Required work – Report, word for word, every line of the material that contains "will".

Records –
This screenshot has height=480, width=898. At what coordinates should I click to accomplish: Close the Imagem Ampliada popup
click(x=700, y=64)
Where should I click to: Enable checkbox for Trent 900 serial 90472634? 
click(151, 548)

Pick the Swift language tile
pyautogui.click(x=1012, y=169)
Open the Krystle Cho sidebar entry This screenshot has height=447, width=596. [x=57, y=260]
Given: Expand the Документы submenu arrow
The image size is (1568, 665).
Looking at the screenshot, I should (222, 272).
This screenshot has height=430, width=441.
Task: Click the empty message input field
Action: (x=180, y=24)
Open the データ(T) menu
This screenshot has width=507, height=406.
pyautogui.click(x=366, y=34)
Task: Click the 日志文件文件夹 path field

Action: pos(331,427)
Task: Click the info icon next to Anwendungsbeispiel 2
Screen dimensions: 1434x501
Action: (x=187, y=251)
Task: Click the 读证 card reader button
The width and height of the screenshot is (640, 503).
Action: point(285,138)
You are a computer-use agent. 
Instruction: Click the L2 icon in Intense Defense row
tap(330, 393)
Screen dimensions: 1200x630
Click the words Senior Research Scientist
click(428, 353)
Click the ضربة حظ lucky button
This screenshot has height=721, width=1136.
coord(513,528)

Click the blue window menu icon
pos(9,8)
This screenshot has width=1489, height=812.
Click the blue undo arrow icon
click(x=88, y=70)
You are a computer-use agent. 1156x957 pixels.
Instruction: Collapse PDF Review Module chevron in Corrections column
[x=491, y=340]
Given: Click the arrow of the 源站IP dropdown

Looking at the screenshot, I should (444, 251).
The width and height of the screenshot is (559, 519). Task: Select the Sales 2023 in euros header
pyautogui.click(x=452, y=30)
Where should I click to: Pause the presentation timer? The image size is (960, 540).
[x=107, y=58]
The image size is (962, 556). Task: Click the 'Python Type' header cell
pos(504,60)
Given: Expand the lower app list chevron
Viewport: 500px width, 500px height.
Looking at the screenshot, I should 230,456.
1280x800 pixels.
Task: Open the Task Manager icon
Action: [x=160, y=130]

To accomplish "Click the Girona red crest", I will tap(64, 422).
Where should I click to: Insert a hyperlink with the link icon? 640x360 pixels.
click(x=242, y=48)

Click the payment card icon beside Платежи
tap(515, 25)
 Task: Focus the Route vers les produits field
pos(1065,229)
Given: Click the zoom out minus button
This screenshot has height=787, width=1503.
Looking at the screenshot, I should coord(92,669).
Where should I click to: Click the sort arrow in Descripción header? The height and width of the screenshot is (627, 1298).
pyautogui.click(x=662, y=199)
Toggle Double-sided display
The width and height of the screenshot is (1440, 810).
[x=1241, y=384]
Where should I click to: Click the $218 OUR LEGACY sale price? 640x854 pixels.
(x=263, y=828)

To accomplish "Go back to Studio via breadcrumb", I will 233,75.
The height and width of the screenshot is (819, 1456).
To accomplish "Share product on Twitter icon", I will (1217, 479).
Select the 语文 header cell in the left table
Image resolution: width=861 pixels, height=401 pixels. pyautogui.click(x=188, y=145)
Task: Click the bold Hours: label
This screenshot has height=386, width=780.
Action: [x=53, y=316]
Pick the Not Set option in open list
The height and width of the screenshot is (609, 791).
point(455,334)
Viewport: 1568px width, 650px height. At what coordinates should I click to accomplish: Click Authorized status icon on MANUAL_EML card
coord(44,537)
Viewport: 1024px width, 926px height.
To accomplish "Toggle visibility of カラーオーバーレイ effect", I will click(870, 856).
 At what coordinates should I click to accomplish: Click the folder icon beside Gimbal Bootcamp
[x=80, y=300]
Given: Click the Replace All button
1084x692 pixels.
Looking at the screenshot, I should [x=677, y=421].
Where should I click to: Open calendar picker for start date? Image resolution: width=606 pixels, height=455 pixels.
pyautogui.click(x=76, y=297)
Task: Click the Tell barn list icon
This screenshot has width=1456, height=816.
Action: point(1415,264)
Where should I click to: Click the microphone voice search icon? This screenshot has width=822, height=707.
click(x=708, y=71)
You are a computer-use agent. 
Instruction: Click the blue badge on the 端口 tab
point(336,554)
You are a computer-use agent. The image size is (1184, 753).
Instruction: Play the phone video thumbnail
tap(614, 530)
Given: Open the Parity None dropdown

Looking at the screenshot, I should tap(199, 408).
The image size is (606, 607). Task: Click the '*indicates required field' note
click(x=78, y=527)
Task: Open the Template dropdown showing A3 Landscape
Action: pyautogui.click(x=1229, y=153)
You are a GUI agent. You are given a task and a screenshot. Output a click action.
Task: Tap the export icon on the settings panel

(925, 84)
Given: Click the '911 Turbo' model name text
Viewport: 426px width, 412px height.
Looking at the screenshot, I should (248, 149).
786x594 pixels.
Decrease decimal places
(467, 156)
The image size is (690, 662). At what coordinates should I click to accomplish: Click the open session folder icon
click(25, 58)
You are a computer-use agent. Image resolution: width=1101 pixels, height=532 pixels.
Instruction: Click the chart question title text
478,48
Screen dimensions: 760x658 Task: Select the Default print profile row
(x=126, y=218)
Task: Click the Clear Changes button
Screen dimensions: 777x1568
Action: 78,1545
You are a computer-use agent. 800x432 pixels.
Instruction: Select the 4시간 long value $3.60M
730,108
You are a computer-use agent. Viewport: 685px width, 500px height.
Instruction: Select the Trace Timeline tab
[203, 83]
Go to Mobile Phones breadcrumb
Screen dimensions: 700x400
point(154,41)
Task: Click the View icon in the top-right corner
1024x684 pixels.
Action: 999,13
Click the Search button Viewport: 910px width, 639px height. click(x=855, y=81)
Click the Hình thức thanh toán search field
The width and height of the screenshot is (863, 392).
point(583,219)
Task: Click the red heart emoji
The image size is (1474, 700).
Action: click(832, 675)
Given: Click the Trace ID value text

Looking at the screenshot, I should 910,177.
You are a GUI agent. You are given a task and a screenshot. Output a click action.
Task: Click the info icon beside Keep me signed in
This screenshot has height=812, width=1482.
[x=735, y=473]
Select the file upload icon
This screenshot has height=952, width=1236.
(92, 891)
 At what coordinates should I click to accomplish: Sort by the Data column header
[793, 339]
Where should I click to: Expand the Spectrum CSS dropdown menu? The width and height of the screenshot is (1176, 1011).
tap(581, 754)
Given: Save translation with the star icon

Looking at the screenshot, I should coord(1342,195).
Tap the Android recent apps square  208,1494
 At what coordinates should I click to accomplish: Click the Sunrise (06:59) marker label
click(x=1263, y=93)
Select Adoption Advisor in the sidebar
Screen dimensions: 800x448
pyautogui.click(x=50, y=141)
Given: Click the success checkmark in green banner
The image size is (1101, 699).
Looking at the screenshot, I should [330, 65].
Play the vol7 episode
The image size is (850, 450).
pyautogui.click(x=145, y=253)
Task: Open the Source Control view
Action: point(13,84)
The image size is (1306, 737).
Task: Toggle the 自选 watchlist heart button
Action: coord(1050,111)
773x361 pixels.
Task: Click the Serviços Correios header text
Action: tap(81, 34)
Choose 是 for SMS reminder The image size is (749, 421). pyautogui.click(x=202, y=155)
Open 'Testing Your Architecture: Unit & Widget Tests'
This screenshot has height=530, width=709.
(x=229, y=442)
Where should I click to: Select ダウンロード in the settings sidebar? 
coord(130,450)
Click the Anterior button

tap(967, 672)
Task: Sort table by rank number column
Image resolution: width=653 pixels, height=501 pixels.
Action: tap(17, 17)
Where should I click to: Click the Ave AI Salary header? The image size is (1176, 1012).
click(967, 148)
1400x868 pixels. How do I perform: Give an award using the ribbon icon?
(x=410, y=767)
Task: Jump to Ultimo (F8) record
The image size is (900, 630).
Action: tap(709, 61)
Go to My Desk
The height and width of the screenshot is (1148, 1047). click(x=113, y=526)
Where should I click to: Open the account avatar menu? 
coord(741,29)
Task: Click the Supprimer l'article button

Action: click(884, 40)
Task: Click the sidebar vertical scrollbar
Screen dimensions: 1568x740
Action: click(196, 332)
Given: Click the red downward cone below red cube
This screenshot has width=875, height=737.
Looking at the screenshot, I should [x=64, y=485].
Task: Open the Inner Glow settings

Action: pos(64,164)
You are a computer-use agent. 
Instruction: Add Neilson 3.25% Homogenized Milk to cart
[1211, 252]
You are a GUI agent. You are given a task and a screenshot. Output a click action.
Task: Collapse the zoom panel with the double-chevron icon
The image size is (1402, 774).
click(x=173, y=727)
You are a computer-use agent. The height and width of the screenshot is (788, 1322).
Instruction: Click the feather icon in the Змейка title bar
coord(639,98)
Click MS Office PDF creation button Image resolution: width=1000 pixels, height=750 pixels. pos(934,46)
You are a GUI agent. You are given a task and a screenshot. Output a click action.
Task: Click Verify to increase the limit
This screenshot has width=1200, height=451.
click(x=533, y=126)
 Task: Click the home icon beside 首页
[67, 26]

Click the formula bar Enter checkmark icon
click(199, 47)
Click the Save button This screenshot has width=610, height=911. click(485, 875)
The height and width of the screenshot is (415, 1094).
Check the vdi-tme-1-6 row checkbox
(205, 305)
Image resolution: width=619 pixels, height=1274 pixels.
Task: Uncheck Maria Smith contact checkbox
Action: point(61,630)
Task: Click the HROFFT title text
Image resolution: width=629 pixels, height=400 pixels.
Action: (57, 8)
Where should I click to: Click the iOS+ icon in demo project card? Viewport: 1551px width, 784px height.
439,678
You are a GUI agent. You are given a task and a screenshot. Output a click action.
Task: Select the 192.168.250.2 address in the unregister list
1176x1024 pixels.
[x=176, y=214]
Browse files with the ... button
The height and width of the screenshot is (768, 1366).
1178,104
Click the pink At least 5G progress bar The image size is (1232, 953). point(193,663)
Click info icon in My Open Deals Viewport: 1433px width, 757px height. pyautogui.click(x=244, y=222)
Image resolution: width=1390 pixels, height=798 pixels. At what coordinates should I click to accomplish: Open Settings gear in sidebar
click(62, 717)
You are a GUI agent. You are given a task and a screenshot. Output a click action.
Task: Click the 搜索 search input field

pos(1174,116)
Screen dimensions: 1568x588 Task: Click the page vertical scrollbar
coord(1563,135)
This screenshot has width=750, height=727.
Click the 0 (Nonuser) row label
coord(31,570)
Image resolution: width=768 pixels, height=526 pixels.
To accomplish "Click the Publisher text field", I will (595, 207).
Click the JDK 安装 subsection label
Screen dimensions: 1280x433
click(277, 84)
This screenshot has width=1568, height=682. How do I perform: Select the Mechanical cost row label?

Expected output –
To accomplish "Click the Girona red crest", I will tap(64, 422).
To accomplish "Go back to Studio via breadcrumb", I will 233,75.
To accomplish "Share product on Twitter icon", I will (1217, 479).
To accomplish "Toggle visibility of カラーオーバーレイ effect", I will click(870, 856).
To accomplish "Click the Publisher text field", I will (595, 207).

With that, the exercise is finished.